Reasons for this preference appear largely related to the fees charged by third-party providers to both customers and restaurants, which can be as high as 30% per order. And those preferences have seemingly been amplified by the pandemic.

“Given all of the conversation that's been happening around the fees that third-party delivery companies are charging restaurants and the dramatic economic impact of COVID-19 on restaurants in particular, consumers are very sensitive to sharing more of the revenue with the restaurant itself,” said Eli Portnoy, CEO of consumer research firm Sense360, during the Food on Demand conference earlier this month.

Sense360 found that 63% of consumers prefer to order delivery directly from the restaurant, versus 18% who prefer third parties.

But what consumers say does not always align with what they do. Third-party delivery companies such as Grubhub and Uber Eats have seen huge increases in sales and users during the pandemic. Lots of consumers are using the services, even if they say they’d prefer not to.

“What consumers are telling us is that when all else is equal, they'd prefer to interact directly with the restaurant ... but not all else is equal,” Portnoy said. “Not every restaurant is spending as much on customer acquisition as DoorDash and GrubHub and Uber Eats, so [consumers] may just not have it on their phone or not be aware of it.”

Therein lies a big opportunity for restaurants.

“If your consumer comes specifically looking for your food delivered, you should have a mechanism to service that consumer,” said Marty Hahnfeld, chief customer officer of online food ordering platform Olo, during the Food on Demand conference. 

That might mean investing in self-delivery, which some restaurants, such as Portillo’s, have done recently. But it also means simply getting consumers to order directly from a restaurant’s website or app versus a third party’s.

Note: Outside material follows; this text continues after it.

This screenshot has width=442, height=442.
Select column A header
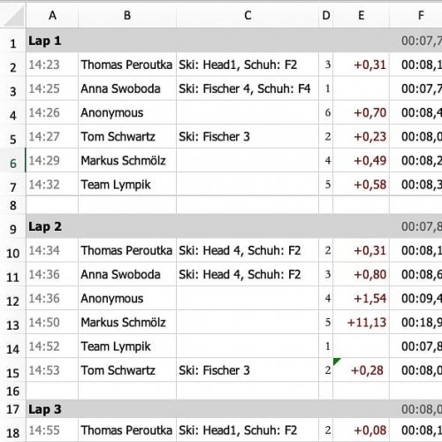pos(52,15)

And fortunately for restaurants, the pandemic has ushered in a new and impressionable wave of digital consumers.

To illustrate that, Hahnfeld cited a statistic that the number of food orders placed via Google is 15 times what it was pre-pandemic. 

“The reason for that, we believe, is that these are first-time digital consumers that don’t have experience ordering from that brand, nor do they have a lot of preference to order from a third-party first. ... They’re seeing an ‘Order now’ button and they’re hitting it,” he said. “So this is about capturing the consumer at the right moment and fulfilling the service model that they’re looking for.” 

For restaurants, that means the time is now to push their own channels in front of potential customers.

"If I'm a restaurant, I need to invest in my first-party experience, I need to promote my first-party experience, and I need to give consumers what they want,” Portnoy said. “Because ultimately, right now, they're being disintermediated by those third parties.”